The framework provides a consistent definition of “GHG-neutrality” for LNG cargoes, sets out criteria for project selection and offset type, and recommends the disclosure of offsets in carbon statements and demonstrations that offsets are cancelled or retired in a third-party registry.

But it is too early to tell if this framework is sufficient to allay critics’ concerns.

Cost is another potential impediment to the wide-scale adoption of “carbon-neutral” LNG. A “carbon-neutral” cargo can add considerable cost to an LNG’s buyer’s import bill, especially when there is a lack of monetary aid or policy support from the government to encourage such purchases. This is particularly so in a high-priced market environment, such as this year when prices hit a record high in early October of over eightfold its level a year ago , with buyers likely to be even more hesitant about forking out additional costs.

For the above reasons, “carbon-neutral” LNG may be deemed a somewhat unsatisfactory form of clean energy, and with such a reputation it is not difficult to see why firms claiming to support and embrace “carbon-neutral” LNG have sometimes been levelled with accusations of greenwashing.
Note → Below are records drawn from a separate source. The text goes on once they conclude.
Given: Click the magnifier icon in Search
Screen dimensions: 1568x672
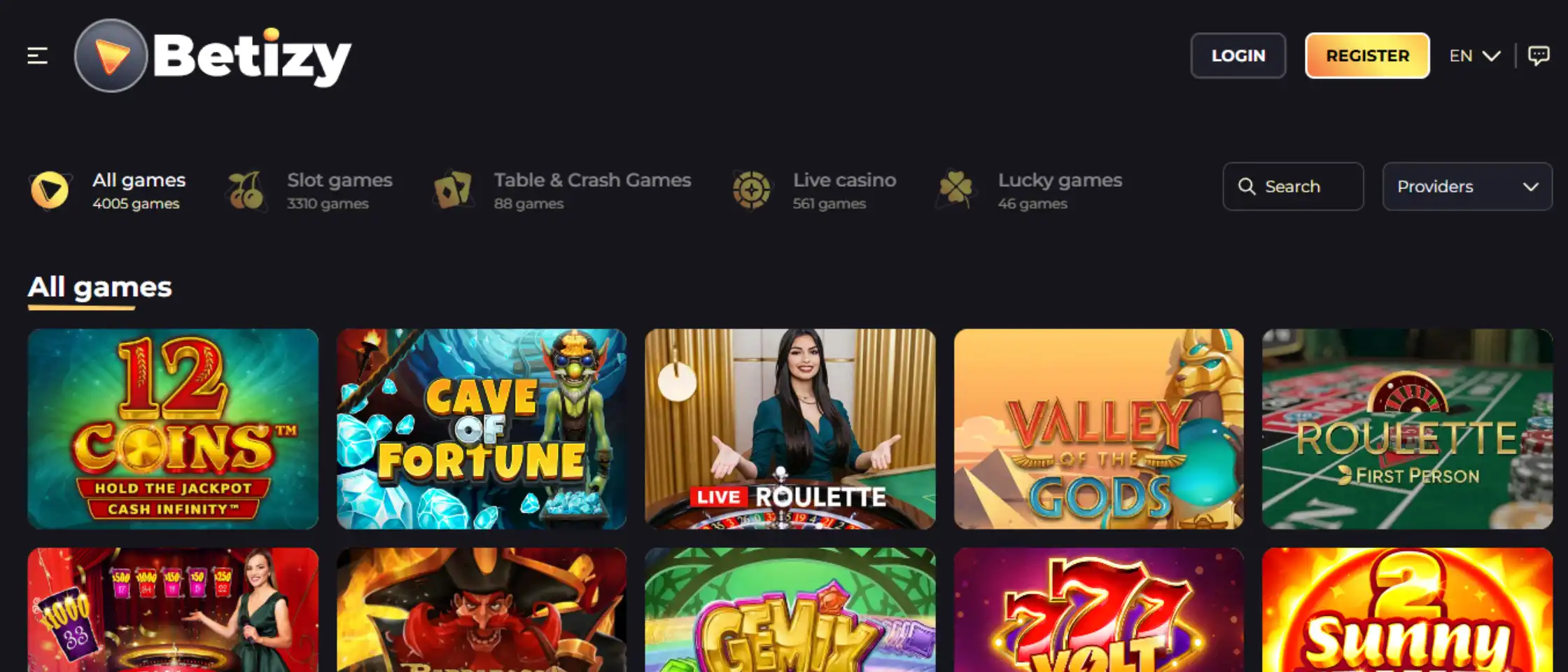Looking at the screenshot, I should 1247,186.
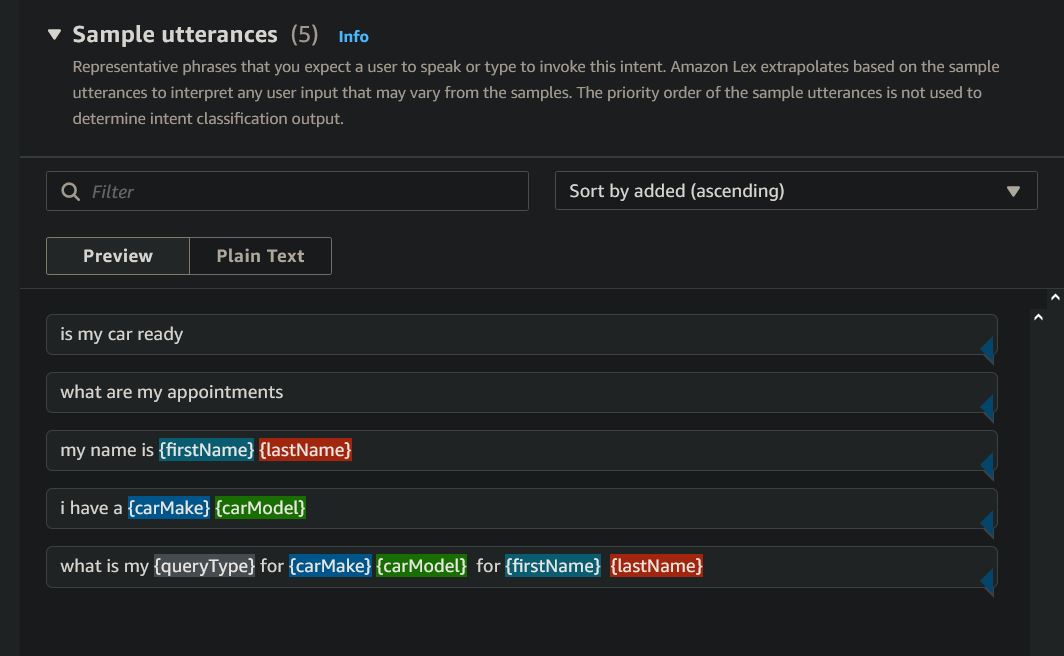Image resolution: width=1064 pixels, height=656 pixels.
Task: Click the inner list scroll up arrow
Action: pos(1038,317)
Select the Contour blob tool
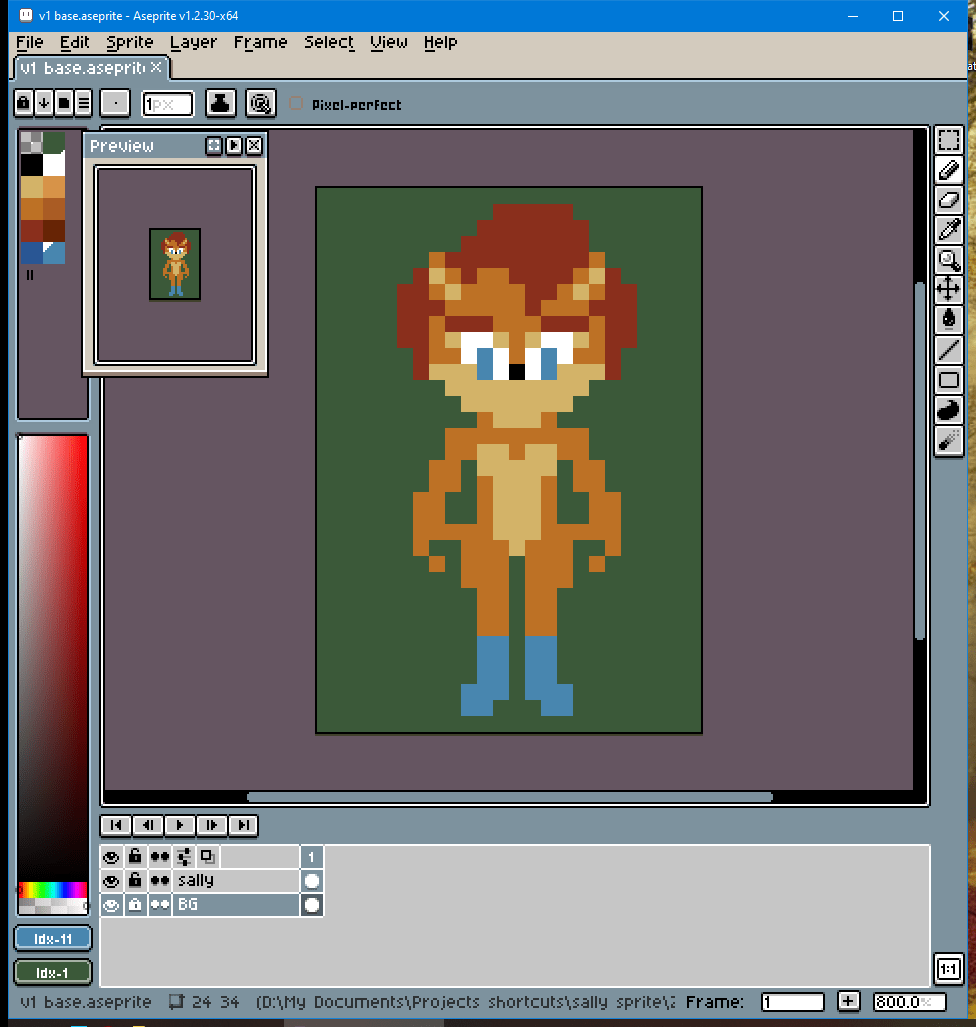Screen dimensions: 976x1027 (x=948, y=410)
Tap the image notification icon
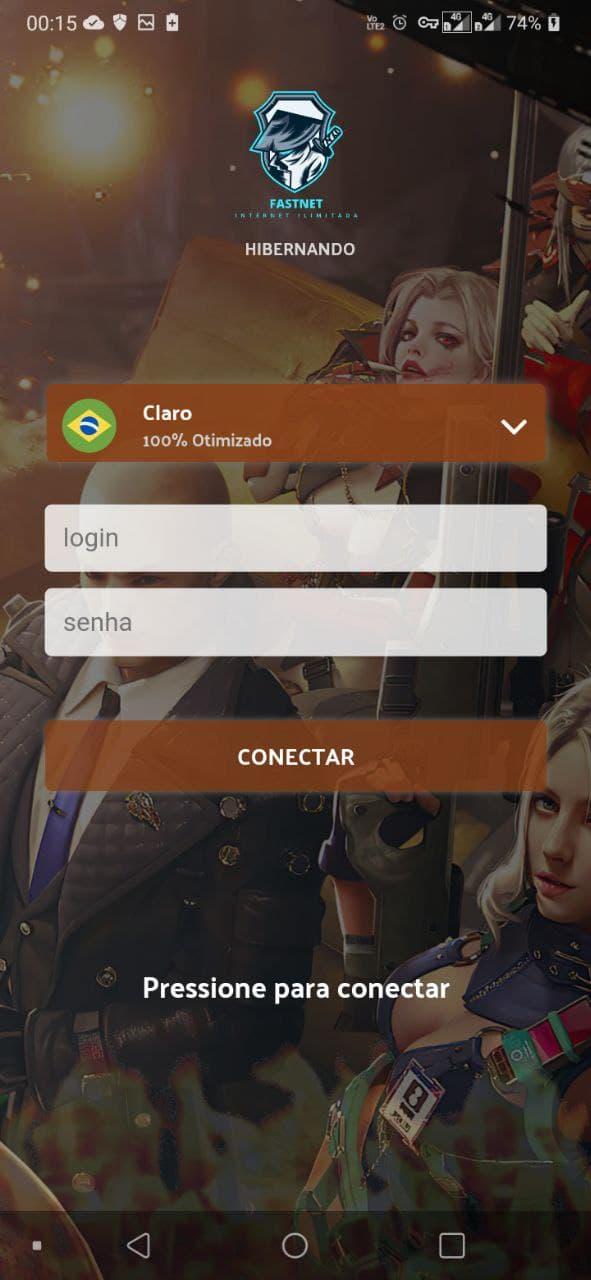The image size is (591, 1280). point(146,23)
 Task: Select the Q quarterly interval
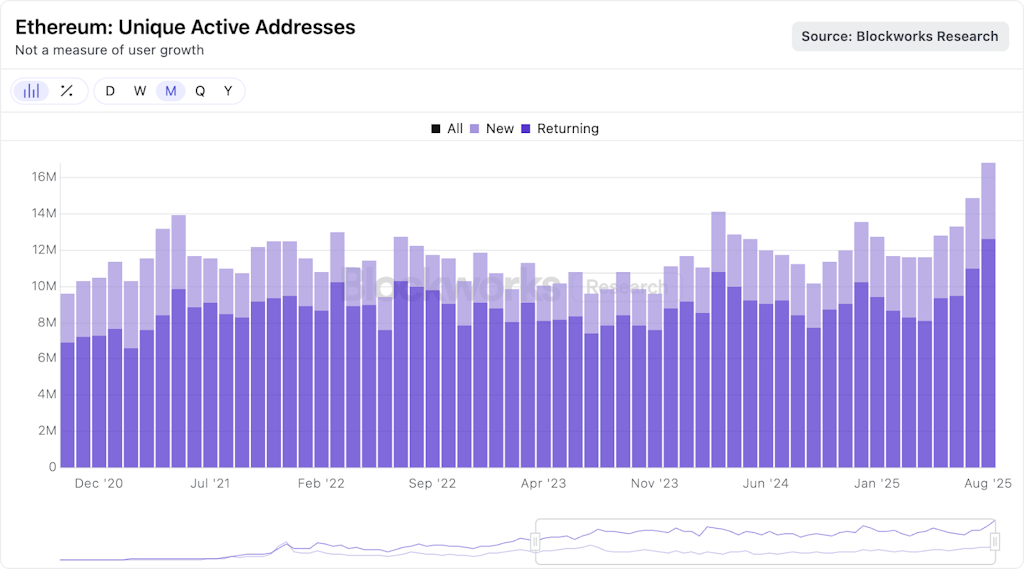click(x=200, y=91)
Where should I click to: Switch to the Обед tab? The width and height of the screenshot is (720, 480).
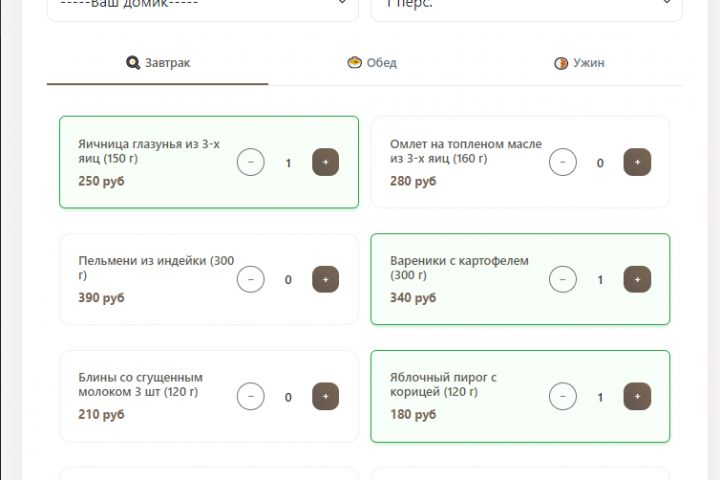(x=371, y=63)
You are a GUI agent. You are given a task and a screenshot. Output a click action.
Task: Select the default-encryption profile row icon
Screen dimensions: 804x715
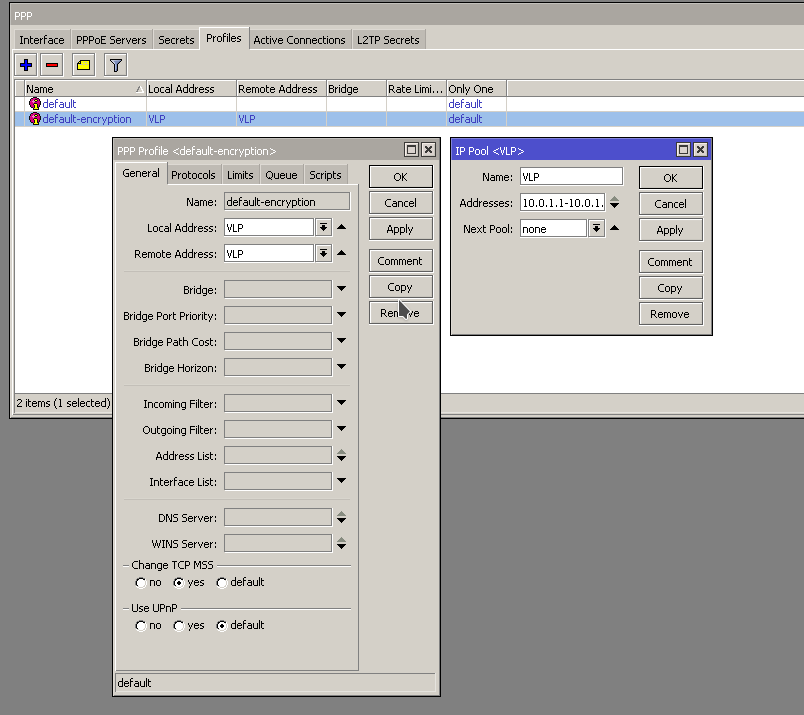35,119
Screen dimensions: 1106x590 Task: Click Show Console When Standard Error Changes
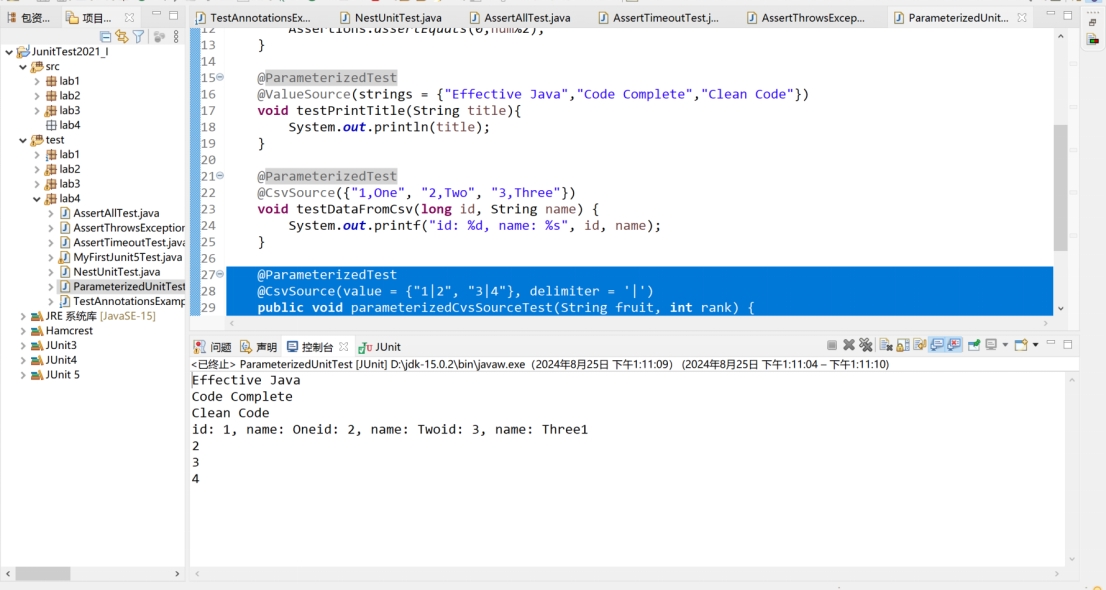click(x=952, y=344)
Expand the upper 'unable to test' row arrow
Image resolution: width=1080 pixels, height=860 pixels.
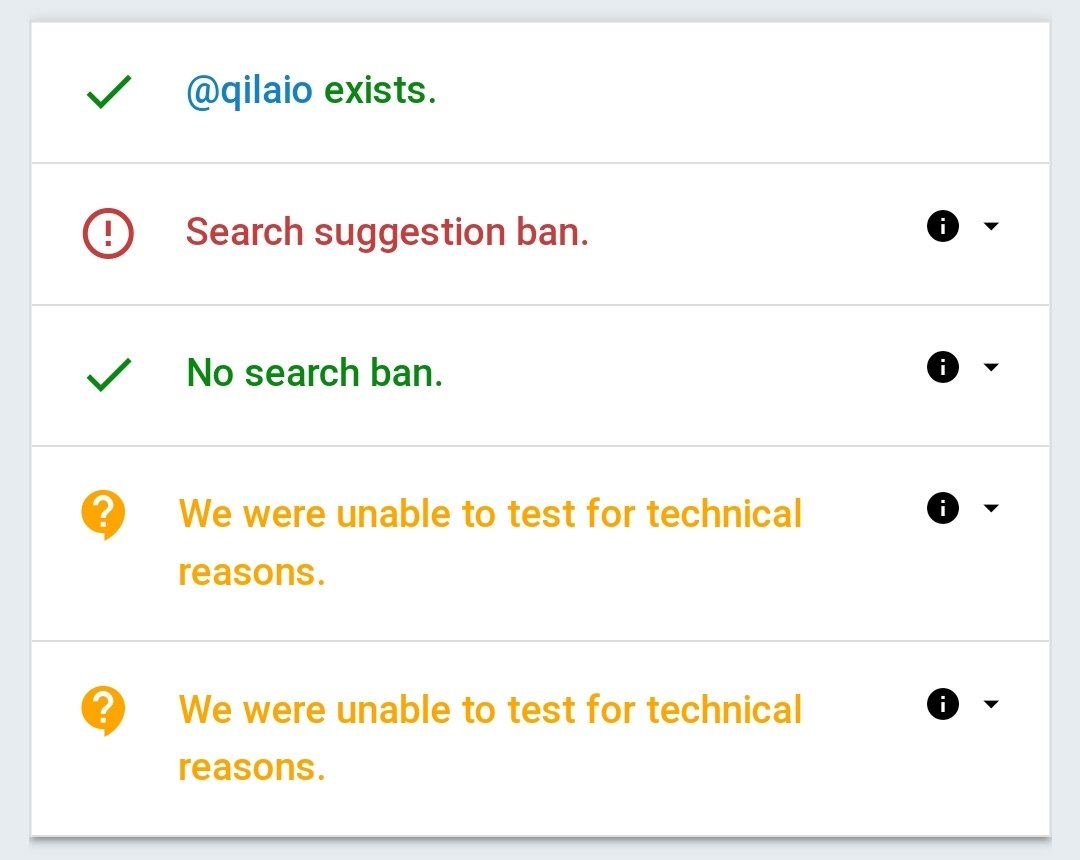pyautogui.click(x=991, y=509)
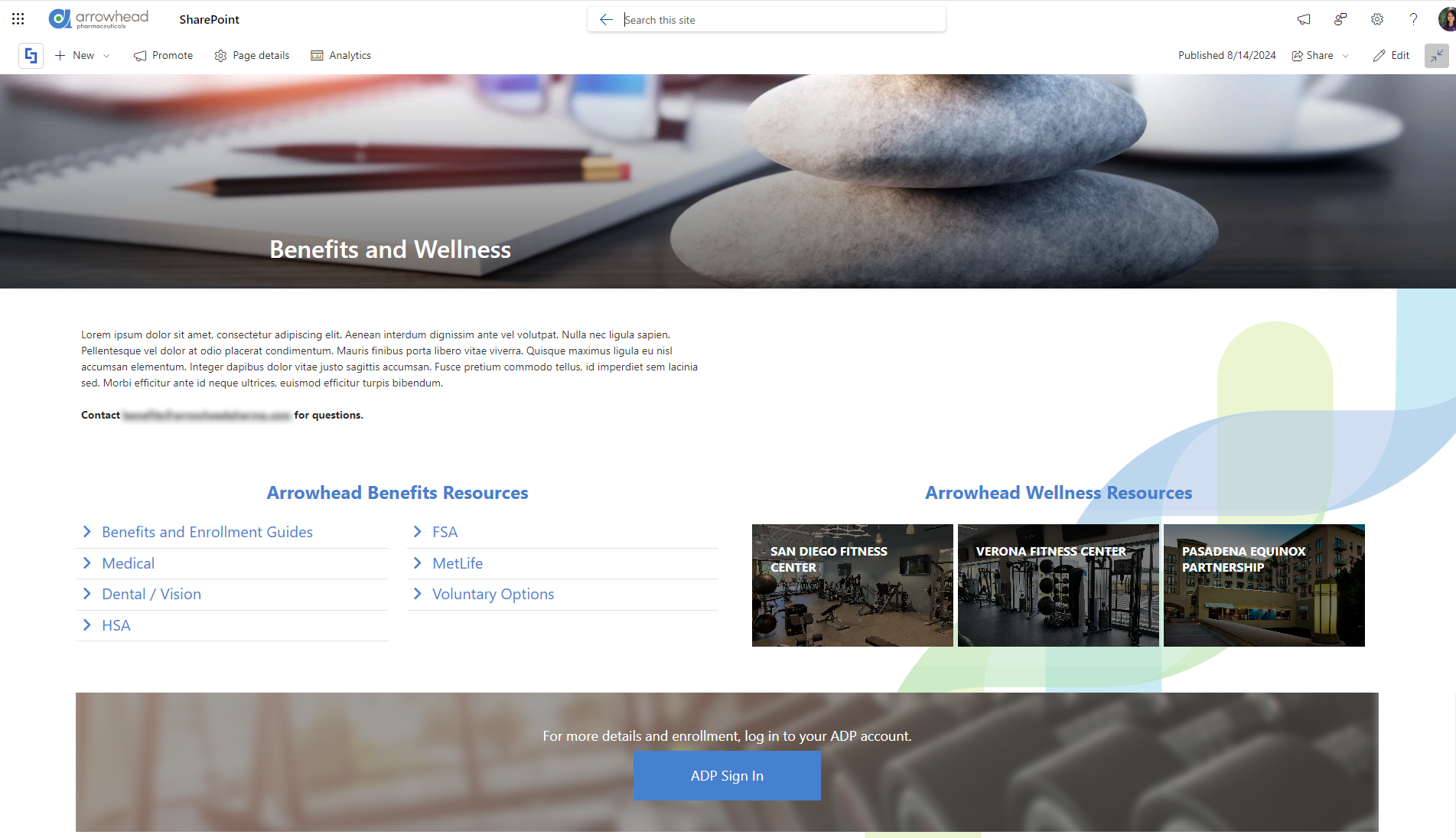Viewport: 1456px width, 838px height.
Task: Open the Edit page option
Action: (x=1391, y=55)
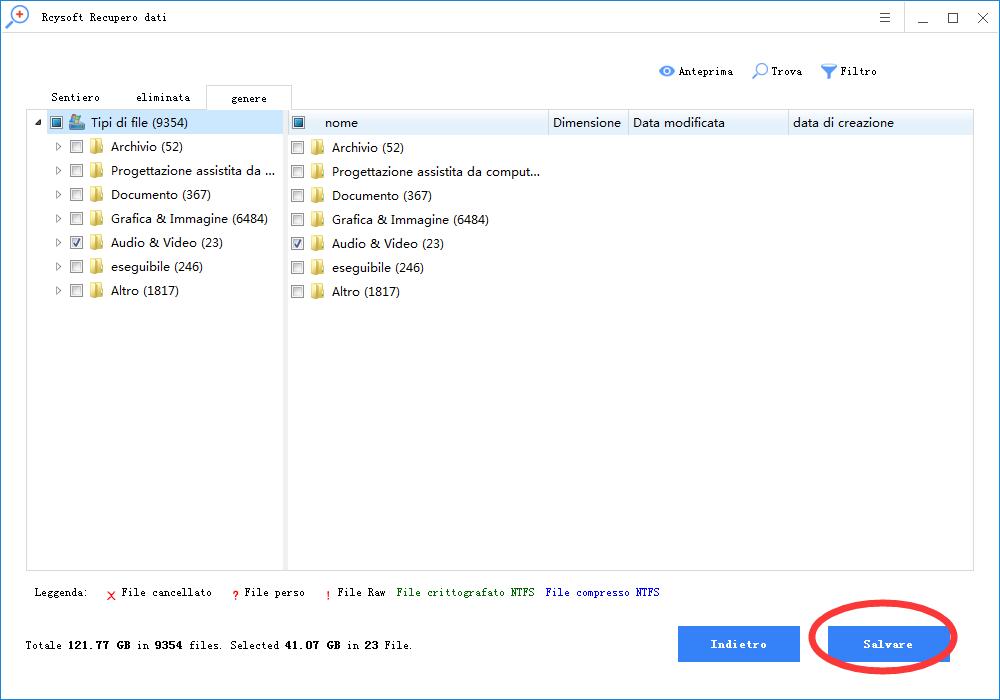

Instead of solving the very problem it promises to rectify, “carbon-neutral” LNG may have deepened the divisions between these corporate firms and climate activists, both of which are scrambling to find solutions to their problems.

So what are the alternatives?

While there are currently a respectable number of alternative solutions available, some have gained more political traction than others and shown the most potential for adoption.

An alternative to conventional LNG is bio-LNG – a methane-rich biogas produced during the anaerobic digestion (AD) process, when organic matter such as food or animal waste is broken down in an oxygen-free tank. While the chemical composition of both forms of LNG is largely similar, bio-LNG is a renewable fuel that results in far less carbon emissions and pollutants during its production process. An obvious drawback of this alternative is the conditions required for its production, meaning that producing it on a large scale will be difficult infrastructurally and financially, particularly for less affluent nations relying on LNG as a significant power generation source.

Another option would be blue hydrogen, which is obtained by splitting natural gas into hydrogen and carbon dioxide via steam methane reforming or auto thermal reforming. The carbon dioxide is then captured and stored.

Carbon capture utilisation and storage (CCUS) technologies are among the most promising options at present. Such technologies aim to capture carbon dioxide emissions at the source or from the air, before transporting them away either for underground storage or transformation into other useful products.

The drawback of such technologies is that they are prohibitively expensive. While some firms may voluntarily opt to bear the additional costs as part of their efforts to slash emissions, others may be more incentivised to pay for carbon capture if it is presented as an alternative to carbon taxes. More widespread adoption of emissions trading scheme mechanisms of carbon taxes could facilitate investments in carbon capture and storage, thereby helping to drive costs down.

Where does this leave us?

LNG is likely here to stay – at least in the near term – as cleaner alternatives are dogged with issues related to intermittency and affordability. And "carbon-neutral" LNG just might be our best bet at this point to help countries attain their net zero targets. What is crucial for the successful takeoff of this development and prolific adoption of "carbon-neutral" LNG is the implementation of a transparent framework to quantify both emissions and offsets, and perhaps more importantly, commitment and discipline by both buyers and sellers to adhere to such a framework.